La chanson franco-canadienne, que ce soit en Acadie, en Ontario ou dans l'Ouest, n'a pas été épargnée par la crise de l'industrie du disque. Au milieu des années 1980, comme sa « cousine » québécoise, elle se donne elle aussi les moyens de reprendre son développement, notamment grâce au dynamisme de la Fédération culturelle canadienne-française (FCCF). On assiste donc à la mise sur pied de structures qui permettent aux jeunes artistes d'entreprendre et de poursuivre une carrière sans avoir à « s'exiler » à Montréal, ce que Édith Butler, Angèle Arseneault, Robert Paquette et Daniel Lavoie avaient dû faire dans les années 1960 et 1970.
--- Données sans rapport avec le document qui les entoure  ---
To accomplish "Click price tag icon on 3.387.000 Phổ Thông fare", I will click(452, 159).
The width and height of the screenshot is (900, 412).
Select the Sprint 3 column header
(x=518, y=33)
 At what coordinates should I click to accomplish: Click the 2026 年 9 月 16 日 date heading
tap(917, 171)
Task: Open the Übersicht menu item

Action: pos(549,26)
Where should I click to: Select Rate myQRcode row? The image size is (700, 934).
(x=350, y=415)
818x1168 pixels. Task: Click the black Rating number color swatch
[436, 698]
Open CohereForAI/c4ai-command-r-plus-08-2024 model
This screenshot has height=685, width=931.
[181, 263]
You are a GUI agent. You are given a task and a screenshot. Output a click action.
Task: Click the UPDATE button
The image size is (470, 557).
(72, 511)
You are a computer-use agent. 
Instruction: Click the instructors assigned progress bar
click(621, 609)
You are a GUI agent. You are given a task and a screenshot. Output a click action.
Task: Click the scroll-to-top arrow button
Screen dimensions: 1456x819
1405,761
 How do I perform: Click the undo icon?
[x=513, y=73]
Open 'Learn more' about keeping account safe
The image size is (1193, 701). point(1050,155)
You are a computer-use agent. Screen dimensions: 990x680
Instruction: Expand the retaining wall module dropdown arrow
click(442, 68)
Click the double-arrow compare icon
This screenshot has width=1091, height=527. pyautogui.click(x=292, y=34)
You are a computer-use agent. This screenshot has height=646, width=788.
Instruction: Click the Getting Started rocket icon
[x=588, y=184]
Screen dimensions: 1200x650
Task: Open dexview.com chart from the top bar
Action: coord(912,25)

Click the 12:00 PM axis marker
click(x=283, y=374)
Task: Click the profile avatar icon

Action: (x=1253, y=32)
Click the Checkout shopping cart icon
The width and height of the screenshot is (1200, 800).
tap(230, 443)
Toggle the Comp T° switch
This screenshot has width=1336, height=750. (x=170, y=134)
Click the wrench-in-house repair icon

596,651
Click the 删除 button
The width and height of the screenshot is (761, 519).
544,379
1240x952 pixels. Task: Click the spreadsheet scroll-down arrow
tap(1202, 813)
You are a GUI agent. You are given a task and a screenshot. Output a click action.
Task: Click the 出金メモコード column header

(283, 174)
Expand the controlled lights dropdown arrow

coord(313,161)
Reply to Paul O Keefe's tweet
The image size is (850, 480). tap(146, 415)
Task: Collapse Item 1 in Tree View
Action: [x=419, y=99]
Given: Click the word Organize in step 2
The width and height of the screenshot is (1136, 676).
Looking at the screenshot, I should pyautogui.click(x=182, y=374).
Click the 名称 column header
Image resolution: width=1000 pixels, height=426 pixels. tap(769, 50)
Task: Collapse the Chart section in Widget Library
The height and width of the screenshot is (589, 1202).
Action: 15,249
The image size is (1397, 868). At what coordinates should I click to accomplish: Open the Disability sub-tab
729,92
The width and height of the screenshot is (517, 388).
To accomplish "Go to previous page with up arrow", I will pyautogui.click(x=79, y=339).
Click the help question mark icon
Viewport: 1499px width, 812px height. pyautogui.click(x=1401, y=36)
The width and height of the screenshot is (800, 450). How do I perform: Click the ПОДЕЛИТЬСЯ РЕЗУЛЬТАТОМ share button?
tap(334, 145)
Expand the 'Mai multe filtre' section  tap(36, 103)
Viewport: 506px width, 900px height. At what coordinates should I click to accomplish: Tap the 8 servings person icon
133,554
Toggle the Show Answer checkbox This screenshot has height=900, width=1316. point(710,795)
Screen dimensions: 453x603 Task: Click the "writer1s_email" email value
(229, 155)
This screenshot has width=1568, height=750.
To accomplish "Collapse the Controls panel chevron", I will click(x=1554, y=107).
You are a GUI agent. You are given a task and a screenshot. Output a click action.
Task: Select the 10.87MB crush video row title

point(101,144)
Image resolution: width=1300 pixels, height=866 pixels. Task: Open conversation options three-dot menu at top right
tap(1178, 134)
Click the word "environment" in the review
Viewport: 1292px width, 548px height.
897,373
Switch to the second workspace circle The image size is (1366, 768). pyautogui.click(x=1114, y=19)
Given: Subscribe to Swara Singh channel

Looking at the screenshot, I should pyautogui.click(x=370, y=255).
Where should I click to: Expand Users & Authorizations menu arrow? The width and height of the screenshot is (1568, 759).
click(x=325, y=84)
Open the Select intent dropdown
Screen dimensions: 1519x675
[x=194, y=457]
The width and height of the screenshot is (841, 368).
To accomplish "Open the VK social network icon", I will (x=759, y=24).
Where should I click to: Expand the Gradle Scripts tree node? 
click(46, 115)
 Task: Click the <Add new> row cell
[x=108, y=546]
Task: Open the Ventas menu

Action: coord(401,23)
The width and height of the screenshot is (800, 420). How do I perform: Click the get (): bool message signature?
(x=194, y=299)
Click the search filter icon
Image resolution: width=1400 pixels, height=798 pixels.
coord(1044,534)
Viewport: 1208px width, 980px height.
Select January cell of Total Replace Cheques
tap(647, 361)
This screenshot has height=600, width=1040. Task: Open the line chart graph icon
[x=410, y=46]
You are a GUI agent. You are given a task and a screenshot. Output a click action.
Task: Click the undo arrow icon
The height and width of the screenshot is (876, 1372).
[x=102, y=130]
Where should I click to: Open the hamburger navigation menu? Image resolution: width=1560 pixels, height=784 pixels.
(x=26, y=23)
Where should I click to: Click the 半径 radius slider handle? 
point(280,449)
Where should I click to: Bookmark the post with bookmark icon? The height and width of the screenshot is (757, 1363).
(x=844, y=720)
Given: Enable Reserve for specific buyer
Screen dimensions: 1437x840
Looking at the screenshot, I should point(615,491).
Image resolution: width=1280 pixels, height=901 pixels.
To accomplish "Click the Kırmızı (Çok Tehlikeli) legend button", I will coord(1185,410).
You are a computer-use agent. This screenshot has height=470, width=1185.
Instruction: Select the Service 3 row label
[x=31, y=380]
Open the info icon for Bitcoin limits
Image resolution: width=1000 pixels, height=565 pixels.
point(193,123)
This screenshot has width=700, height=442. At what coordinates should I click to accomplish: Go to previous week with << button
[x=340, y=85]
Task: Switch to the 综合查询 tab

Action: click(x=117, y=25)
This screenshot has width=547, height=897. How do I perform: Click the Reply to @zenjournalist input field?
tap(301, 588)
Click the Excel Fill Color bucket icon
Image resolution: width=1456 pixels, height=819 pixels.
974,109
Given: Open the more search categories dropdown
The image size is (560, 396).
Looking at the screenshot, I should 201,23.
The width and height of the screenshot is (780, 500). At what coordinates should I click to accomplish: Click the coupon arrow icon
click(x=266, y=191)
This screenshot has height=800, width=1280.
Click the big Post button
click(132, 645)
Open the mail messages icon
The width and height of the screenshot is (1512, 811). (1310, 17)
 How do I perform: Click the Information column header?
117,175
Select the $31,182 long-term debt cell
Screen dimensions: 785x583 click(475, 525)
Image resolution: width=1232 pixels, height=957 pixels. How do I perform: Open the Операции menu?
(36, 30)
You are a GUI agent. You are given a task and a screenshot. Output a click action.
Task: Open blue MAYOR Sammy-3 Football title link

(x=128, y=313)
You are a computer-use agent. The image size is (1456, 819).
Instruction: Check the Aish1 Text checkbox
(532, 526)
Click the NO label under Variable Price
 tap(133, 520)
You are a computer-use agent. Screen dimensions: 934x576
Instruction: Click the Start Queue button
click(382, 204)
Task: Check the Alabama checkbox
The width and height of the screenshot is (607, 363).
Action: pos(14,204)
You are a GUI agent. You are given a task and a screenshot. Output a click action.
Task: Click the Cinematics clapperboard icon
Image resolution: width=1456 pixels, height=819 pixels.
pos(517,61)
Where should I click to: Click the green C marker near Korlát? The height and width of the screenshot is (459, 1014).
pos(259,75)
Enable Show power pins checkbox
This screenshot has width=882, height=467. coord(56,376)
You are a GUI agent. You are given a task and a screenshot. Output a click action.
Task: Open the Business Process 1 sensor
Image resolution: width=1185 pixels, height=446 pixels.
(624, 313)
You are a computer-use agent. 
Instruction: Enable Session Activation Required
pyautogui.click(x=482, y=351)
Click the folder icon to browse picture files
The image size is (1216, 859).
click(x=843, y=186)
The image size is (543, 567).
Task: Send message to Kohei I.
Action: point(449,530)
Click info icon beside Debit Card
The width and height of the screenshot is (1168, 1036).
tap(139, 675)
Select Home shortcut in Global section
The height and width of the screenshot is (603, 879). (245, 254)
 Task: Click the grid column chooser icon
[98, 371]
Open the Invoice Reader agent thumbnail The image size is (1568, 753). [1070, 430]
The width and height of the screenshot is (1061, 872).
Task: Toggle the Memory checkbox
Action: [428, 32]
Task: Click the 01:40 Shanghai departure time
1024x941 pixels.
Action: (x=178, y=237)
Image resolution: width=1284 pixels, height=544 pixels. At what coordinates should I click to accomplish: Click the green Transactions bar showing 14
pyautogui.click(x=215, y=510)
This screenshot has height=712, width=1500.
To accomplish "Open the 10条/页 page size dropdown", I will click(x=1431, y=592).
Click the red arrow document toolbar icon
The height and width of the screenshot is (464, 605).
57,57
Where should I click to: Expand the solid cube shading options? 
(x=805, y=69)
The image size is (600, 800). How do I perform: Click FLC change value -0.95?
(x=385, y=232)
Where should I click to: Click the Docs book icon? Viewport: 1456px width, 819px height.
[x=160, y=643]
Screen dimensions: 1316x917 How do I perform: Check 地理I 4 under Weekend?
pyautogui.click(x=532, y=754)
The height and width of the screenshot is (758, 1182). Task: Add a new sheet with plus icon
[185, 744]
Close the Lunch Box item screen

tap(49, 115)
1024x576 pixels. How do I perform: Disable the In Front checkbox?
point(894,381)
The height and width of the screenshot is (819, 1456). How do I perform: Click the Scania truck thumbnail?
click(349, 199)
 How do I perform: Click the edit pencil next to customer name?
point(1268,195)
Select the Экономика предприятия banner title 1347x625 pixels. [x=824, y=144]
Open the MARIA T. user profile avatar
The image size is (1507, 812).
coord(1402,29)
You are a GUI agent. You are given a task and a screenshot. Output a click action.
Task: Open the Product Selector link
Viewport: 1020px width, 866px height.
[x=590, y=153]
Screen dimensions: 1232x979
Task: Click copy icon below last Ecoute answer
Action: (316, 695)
Au début des années 1990, les artistes commencent à se regrouper. En 1990, l’Association des professionnels de la chanson et de la musique (APCM) est fondée en Ontario, ainsi que l'Association acadienne des artistes professionnel.le.s du Nouveau-Brunswick (AAAPNB) en Acadie. L'Ouest se dote du Regroupement des artistes de l'Ouest (RADO-musique) connu ensuite sous le nom de Regroupement de l'industrie musicale de l'Ouest (RIM Ouest). Ces organismes mettent sur pied, en 1991, le Regroupement national des professionnel.le.s de la chanson et de la musique (RNPCM), qui leur donne une voix pour revendiquer et développer des stratégies communes au niveau national. Sur le plan de la diffusion, soulignons l'importance de la radio de Radio-Canada (et dans une moindre mesure de la télévision) dans ces régions, de même que des radios communautaires qui s'implantent peu à peu.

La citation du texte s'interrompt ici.